At a time when technology has changed how K-12 students learn, create, and interact with others, schools are behind the curve in teaching the skills they need to be savvy consumers and producers of digital media.
That’s the conclusion of a study commissioned by the John D. and Catherine T. MacArthur Foundation to kick off a five-year, $50 million “digital learning” initiative announced last month.
The broad-ranging project will support projects to research technology’s effects on students; use social networking and other online tools to help students learn; design and develop online games; and create media-literacy curricula for a digital age.
One of the initiative’s main goals is to figure out what and how students are learning through podcasting, blogging, video games, and other Web-based activities in an online environment, said Jonathan Fanton, the president of the Chicago-based foundation.
Learn more about the MacArthur Foundation’s digital-learning Web site.
“Given how present these technologies are in their lives, do young people act, think, and learn differently today?” he asked in a statement. “And what are the implications for education and for society?”
One implication is that educators need to recognize the power of the Web’s “participatory culture,” in which anyone can critique student work and offer advice, said Henry Jenkins, the director of the comparative-media-studies program at the Massachusetts Institute of Technology, in Cambridge, Mass.
Mr.
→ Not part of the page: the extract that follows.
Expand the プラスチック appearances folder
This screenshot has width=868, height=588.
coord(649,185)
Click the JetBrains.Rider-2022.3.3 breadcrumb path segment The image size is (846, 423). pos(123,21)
Jenkins, the lead researcher for “Confronting the Challenges of Participatory Culture: Media Education for the 21st Century,” the MacArthur-supported study, said that the virtual worlds that students move around in are unlike anything resembling the traditional learning environment.
Those online communities include the 3-D virtual world assembled on the Web site known as Second Life, at http://secondlife.com. More than 1.3 million people worldwide use the site, where “residents” can buy land with virtual dollars, “attend” live audio-streamed town hall meetings, watch live concerts, and talk to one another via Skype, an Internet phone service.
The MacArthur Foundation simulcast its Oct. 19 event in New York City announcing its digital-learning initiative on Second Life, garnering about 80 online attendees.
But not all students have equal access to the Web or other technology tools, Mr. Jenkins said. In addition, the students who are online have limited analytical skills to assess what they see, read, and create. And no established guidelines govern what personal information students should post online about themselves or their friends, Mr. Jenkins added.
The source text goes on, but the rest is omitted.